Re-evaluating the innovation impact of public-to-private buyoutsSeptember 30, 2019
Story by Rob Rombouts
Conventional wisdom in the business world states that private equity investors risk institutional investor capital to add value to business, and bring innovation in the economy. Douglas Cumming thinks this conventional wisdom should be re-evaluated, particularly in the case of private equity public-to-private buyout transitions where a public company is delisted from a stock exchange.
Cumming is the DeSantis Distinguished Professor of Finance and Entrepreneurship at Florida Atlantic University. He will deliver the 2019 DAN Management Distinguished Lecture in Corporate Governance at Western University.
It is generally understood that publicly traded companies are focused on quarter-to-quarter value, making it difficult to make significant and strategic change. Private companies are not bound by the same restrictions. When publicly traded companies are bought by private equity investors, the new owners can make changes to be more innovative.
Writing in 1989, in Eclipse of the Public Corporation, Michael Jensen wrote that private equity is a better business model for the economy, as they are more active than publicly traded companies. Cumming also points to David Rubenstein, founder and co-executive Chairman of The Carlyle Group as a proponent of this view. Rubenstein argues that the United States is the strongest economy in the world because of private equity investment.
As it is commonly accepted that private equity creates value for the economy, private equity investors are taxed at a lower rate, paying capital gains tax on their income, not a high rate of income tax.
In his lecture, Cumming will re-examine this view and question the commonly held beliefs about private equity investors in the context of public to private transactions. Cumming argues that prior evidence on topic is limited to small single-country datasets and narrow time periods. In his study, Cumming uses a large data set, with data from more countries and over a longer time frame, focusing on the number and quality of patents created by the private equity companies. The data examined by Cumming indicates that private equity public-to-private buyouts do not lead to more patents and patent citations; on the contrary, they lead to fewer patents and patent citations.
“If you only look in boom periods, everything is going up,” said Cumming. “If you look at longer business cycles, you see other things.”
Cumming said the data indicate private equity public to private transactions are on average not focused on long-term value creation through innovation.
“Private equity firms don’t invest forever,” Cumming said, “They don’t invest to get dividends on equity. They invest to sell to someone else in an ‘exit’.”
The decrease in patents may also reflect changes to research and development focus, as private equity investors may sell off R&D departments, or as researchers may leave the company under new ownership.

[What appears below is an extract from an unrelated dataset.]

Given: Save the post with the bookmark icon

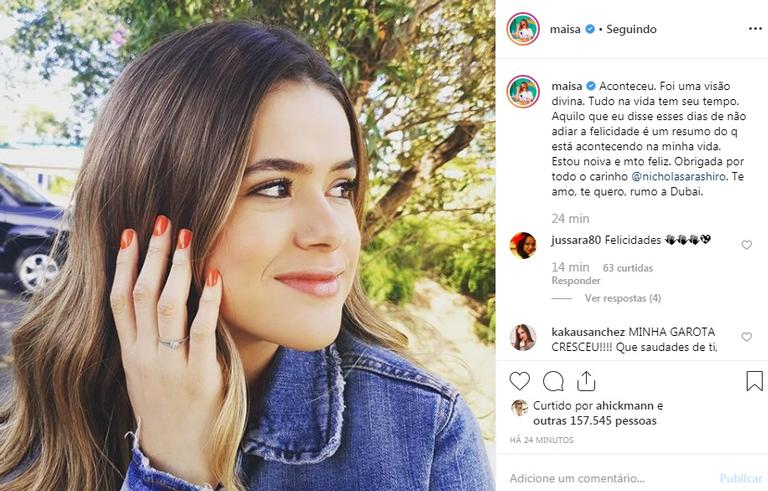Looking at the screenshot, I should click(x=754, y=381).
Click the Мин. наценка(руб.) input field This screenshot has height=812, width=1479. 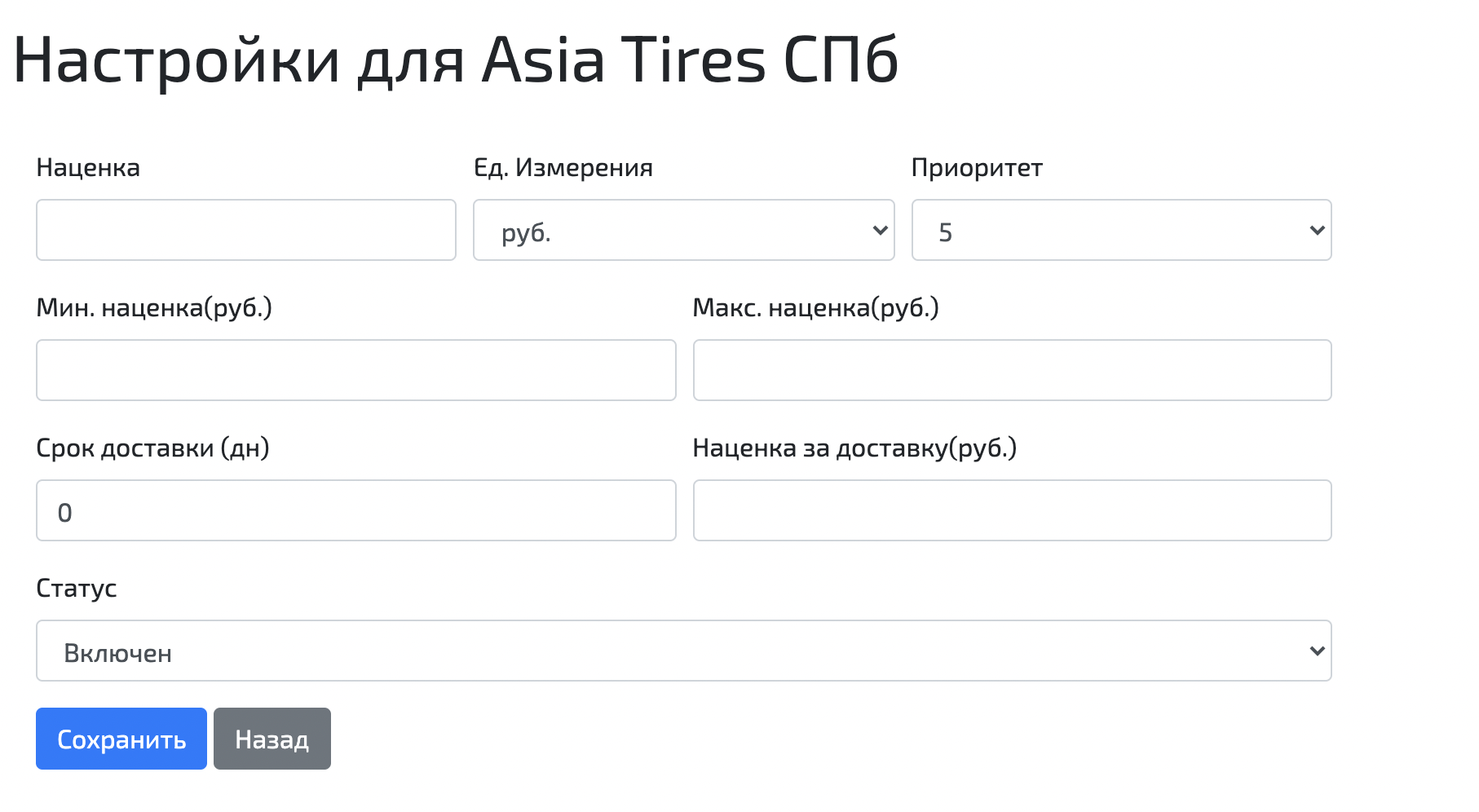pyautogui.click(x=355, y=370)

In contrast to publically traded companies, private equity firms do not need to report on earnings, and many of the actions occur “in a black box” Cumming said.

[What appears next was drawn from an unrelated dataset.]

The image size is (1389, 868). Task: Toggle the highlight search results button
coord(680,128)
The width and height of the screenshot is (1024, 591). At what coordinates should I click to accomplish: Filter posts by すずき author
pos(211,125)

As private equity public to private transactions are growing in the economy, Cumming said this may result in fewer patents and patent citations overall.
Cumming does not believe governments should take action to limit private equity firms, but said regulators should reconsider disclosure and information to shareholders of public companies prior to public-to-private transactions so that there is more informed voting on these deals. Moreover, the evidence in general brings into question the rationale for private equity fund manager taxation whereby carried interest performance compensation is taxed at the capital gains tax rate, not the higher income tax rate.
Cumming argued that the argument in support of taxing private equity fund managers at the capital gains tax rate is private equity investors create economic value and innovation for the economy. But in the case of private equity public-to-private buyouts, that doesn’t seem to be the case.
The 2019 DAN Management Distinguished Lecture in Corporate Governance will take place on Thursday October 17, at 2pm in the McKellar Theatre. The DAN Management Distinguished Lecture in Corporate Governance is made possible through the ongoing support of Aubrey Dan.